#### Problem description
Put the lines of the records between the line containing "Go to Forms & Fields breadcrumb" and the line containing "the AUSTRALIAN DOLLAR", inclusive, into a Markdown table with columns Row and Line, numbering each row and skipping blank lines. Leave the pictures out of the answer.

#### Dataset content
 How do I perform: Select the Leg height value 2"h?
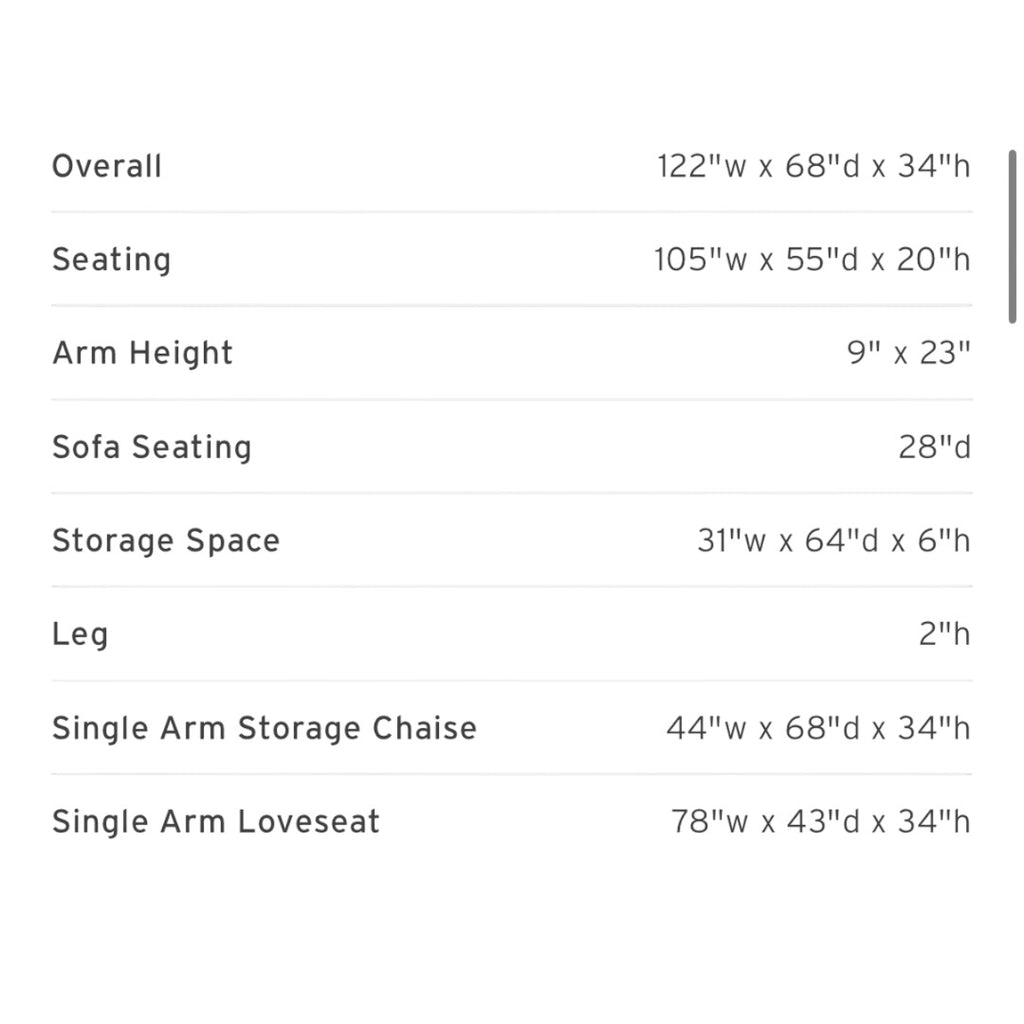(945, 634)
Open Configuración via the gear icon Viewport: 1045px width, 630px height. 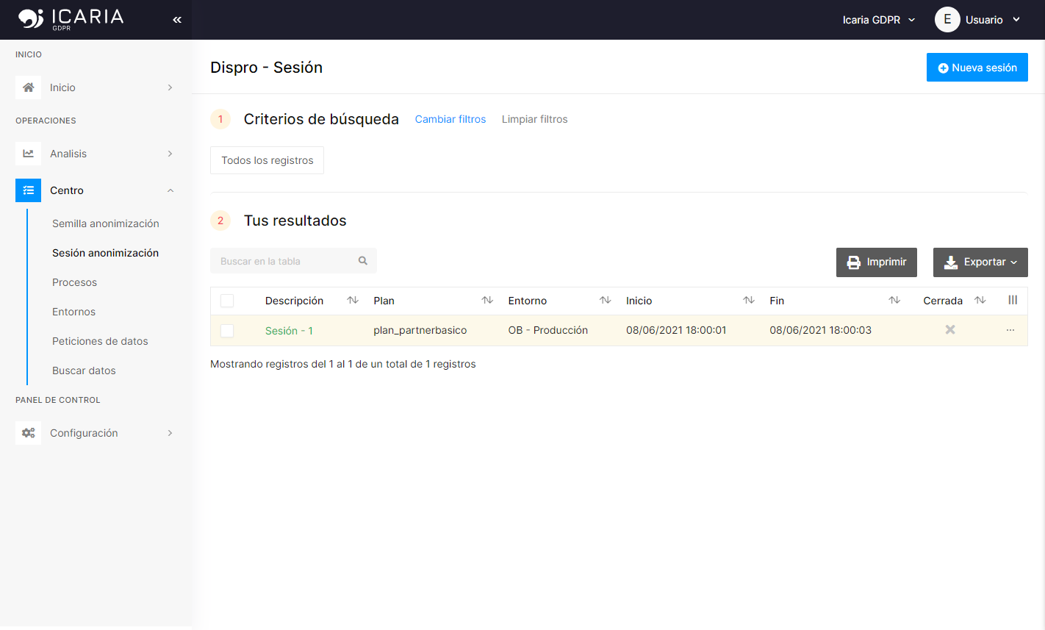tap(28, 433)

* * *

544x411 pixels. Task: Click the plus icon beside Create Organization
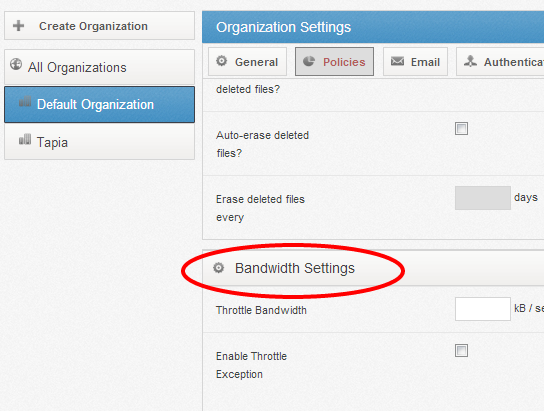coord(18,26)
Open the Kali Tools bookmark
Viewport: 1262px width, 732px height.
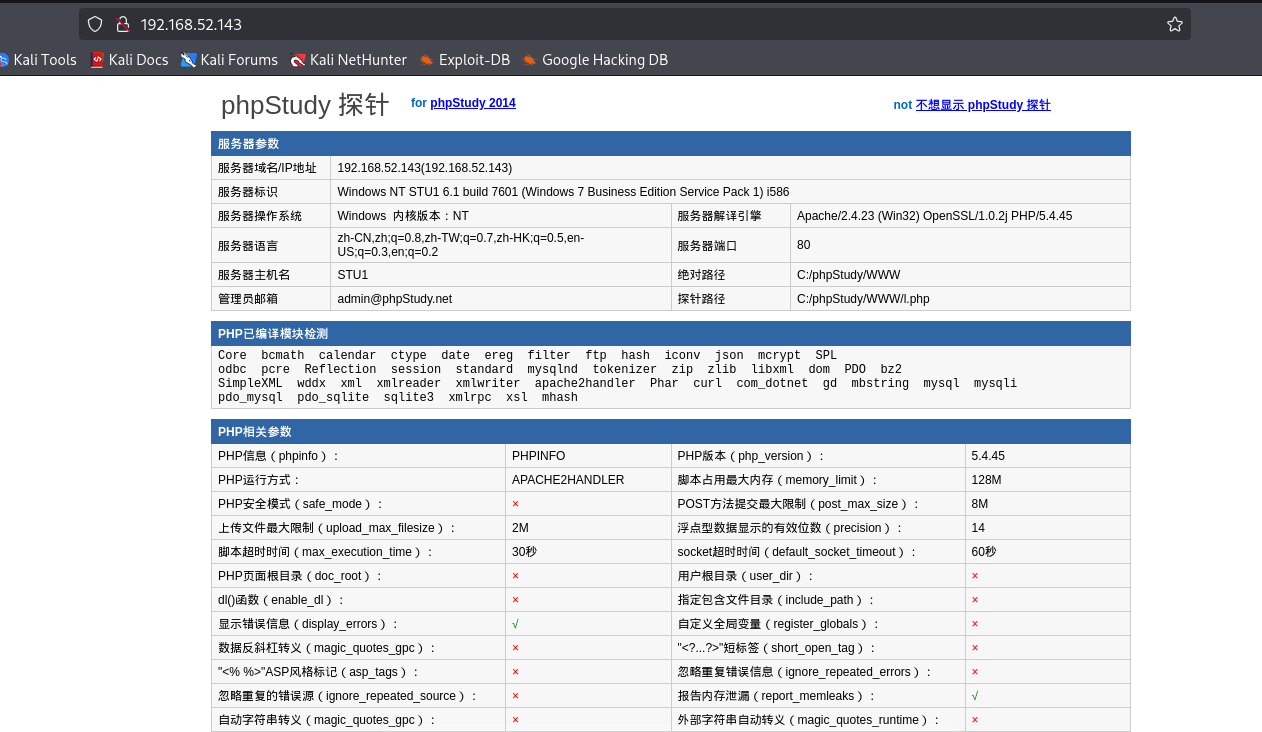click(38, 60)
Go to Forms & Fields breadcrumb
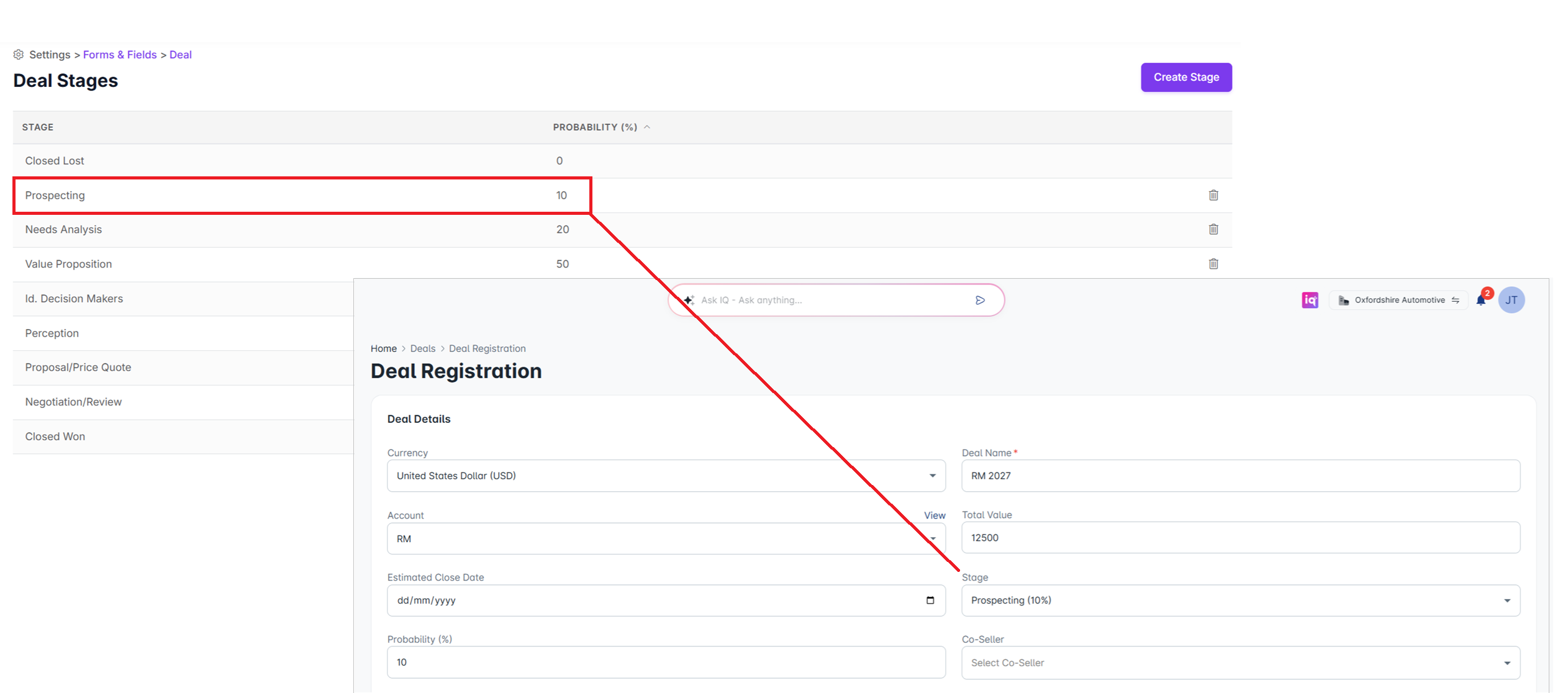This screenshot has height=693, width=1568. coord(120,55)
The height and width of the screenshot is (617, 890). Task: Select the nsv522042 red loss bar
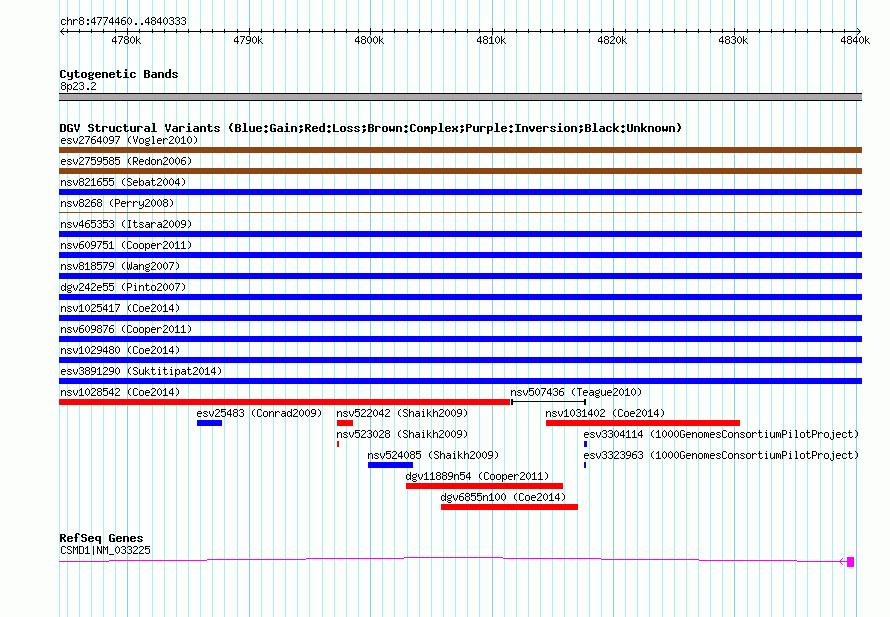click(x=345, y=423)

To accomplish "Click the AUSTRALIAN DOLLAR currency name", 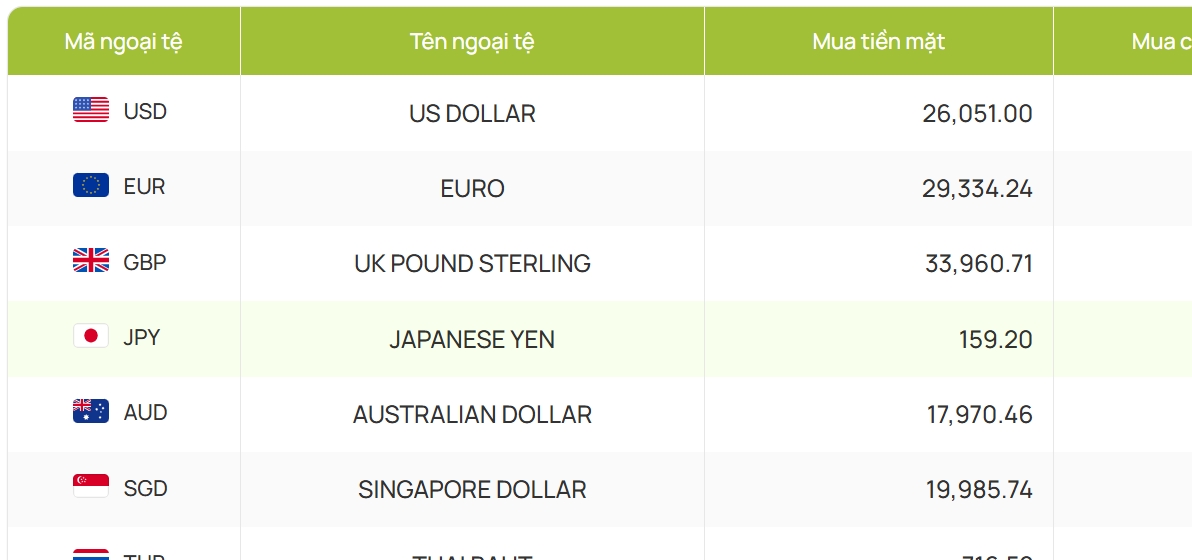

---

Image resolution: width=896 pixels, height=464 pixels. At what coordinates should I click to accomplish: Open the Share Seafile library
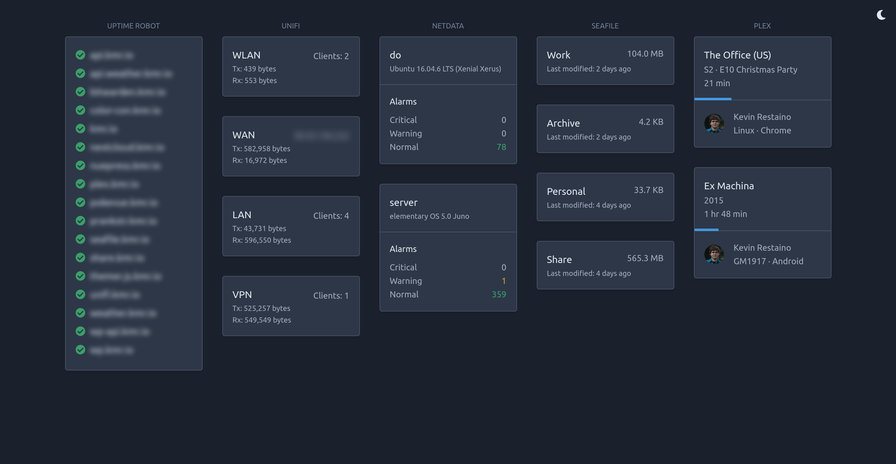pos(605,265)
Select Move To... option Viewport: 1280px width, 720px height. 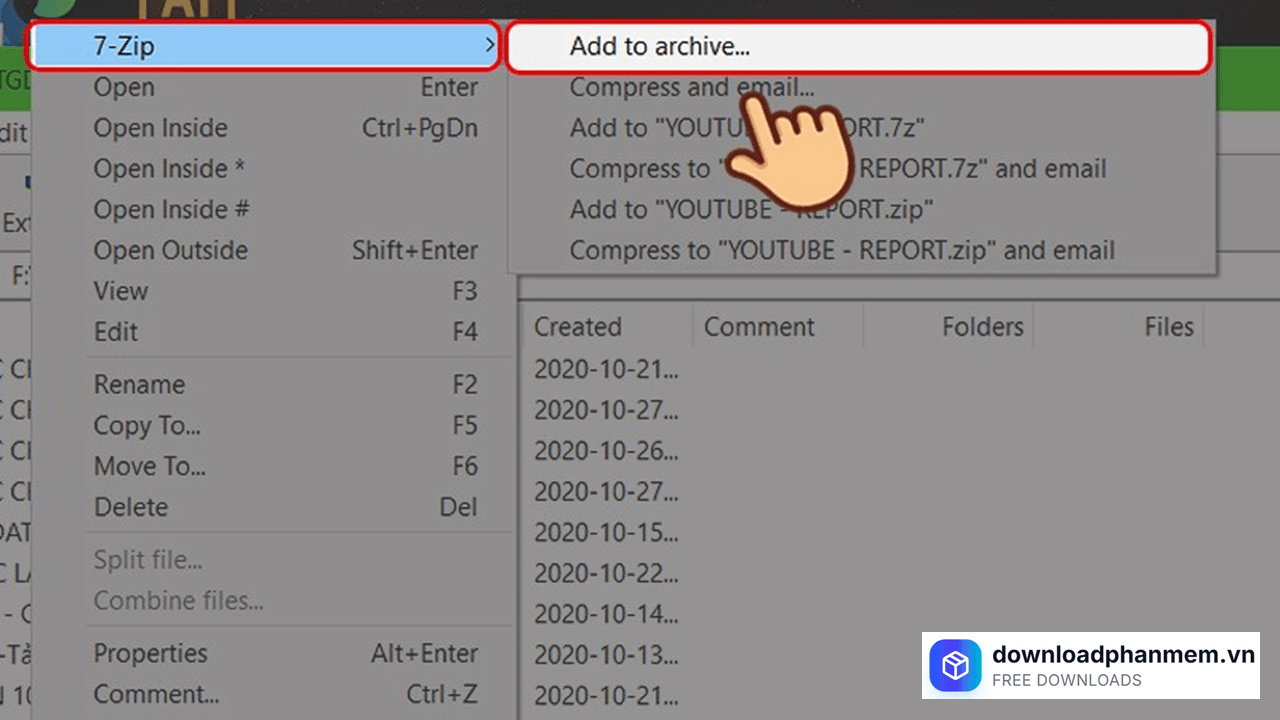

#### Response to the exercise
| Row | Line |
|---|---|
| 1 | Go to Forms & Fields breadcrumb |
| 2 | This screenshot has height=693, width=1568. coord(120,55) |
| 3 | The height and width of the screenshot is (617, 890). Task: Select the nsv522042 red loss bar |
| 4 | click(x=345, y=423) |
| 5 | To accomplish "Click the AUSTRALIAN DOLLAR currency name",  |